"Veronelli, se lei dovesse salvare un vino bianco, uno solo, da una catastrofe cosmica, quale sceglierebbe?" lui rispose senza esitazione "Il Blanc de Morgex di Alexandre Bougeat, abate".

Il vitigno "Prié Blanc"

Il vitigno Prié Blanc è la massima espressione della biodiversità alpina. Grazie alle sue caratteristiche si distingue dai vitigni comunemente noti e determina un vino sorprendente, espressione di un terroir unico.

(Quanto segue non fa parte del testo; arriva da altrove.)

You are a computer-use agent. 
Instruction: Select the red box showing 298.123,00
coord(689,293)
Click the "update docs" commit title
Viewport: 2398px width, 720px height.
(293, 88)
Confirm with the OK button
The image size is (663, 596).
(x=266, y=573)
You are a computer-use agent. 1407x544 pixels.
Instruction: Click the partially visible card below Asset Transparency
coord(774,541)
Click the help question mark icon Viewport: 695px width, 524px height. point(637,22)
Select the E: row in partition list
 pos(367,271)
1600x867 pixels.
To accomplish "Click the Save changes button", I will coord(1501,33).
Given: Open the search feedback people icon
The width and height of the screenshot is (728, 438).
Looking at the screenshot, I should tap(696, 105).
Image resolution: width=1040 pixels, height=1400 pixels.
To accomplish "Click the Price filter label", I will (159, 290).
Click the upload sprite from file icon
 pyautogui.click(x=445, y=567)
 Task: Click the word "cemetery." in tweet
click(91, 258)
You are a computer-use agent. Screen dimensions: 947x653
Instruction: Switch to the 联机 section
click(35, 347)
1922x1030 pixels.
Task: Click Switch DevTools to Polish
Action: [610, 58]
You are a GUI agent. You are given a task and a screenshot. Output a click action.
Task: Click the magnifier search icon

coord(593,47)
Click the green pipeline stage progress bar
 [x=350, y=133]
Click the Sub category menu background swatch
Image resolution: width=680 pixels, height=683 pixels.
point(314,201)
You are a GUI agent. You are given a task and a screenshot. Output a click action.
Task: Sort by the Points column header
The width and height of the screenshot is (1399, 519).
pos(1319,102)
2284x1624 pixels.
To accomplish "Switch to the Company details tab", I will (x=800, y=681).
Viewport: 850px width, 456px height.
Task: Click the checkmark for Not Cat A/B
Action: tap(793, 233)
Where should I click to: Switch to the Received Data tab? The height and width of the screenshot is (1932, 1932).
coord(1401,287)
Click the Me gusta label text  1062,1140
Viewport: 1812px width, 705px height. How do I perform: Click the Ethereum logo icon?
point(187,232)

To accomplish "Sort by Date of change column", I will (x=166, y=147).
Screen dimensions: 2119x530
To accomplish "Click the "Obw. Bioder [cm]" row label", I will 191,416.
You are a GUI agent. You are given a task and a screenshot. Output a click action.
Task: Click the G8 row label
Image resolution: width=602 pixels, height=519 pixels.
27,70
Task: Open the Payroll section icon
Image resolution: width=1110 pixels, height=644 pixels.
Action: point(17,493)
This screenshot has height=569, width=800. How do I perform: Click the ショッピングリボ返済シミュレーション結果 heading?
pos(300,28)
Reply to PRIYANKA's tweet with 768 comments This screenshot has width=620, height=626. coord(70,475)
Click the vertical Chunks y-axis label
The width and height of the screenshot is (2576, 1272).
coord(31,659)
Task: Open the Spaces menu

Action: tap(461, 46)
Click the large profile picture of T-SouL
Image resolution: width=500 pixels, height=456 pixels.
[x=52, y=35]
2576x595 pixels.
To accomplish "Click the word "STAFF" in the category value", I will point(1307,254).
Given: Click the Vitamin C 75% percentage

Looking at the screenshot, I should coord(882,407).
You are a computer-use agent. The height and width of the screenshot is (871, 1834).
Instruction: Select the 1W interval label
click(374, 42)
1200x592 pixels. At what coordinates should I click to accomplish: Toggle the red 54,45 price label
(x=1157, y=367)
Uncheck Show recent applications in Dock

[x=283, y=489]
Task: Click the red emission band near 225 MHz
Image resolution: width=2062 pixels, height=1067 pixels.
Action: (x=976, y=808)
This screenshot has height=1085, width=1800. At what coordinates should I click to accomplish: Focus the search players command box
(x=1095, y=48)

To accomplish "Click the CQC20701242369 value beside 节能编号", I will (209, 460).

Gli acini sono piuttosto piccoli, ma succosi, con buccia estremamente delicata e fine, per cui anche una normale pioggia nel periodo di ultimata maturazione ne provoca la spaccatura.
Detto vitigno è autoctono, franco di piede, resistente al freddo e soprattutto non è soggetto agli attacchi della filossera e da altri insetti, resi inoffensivi dall'altitudine.
La sua riproduzione non necessita di innesto su ceppi americani, ma viene praticata con barbatelle prodotte sul posto, ed anche mediante interramento dei tralci; ciò comporta un perfetto equilibrio e adattamento tra vite, suolo e microclima. Le particolari condizioni climatiche comportano germogliamento tardivo, fioritura tardiva e maturazione precoce.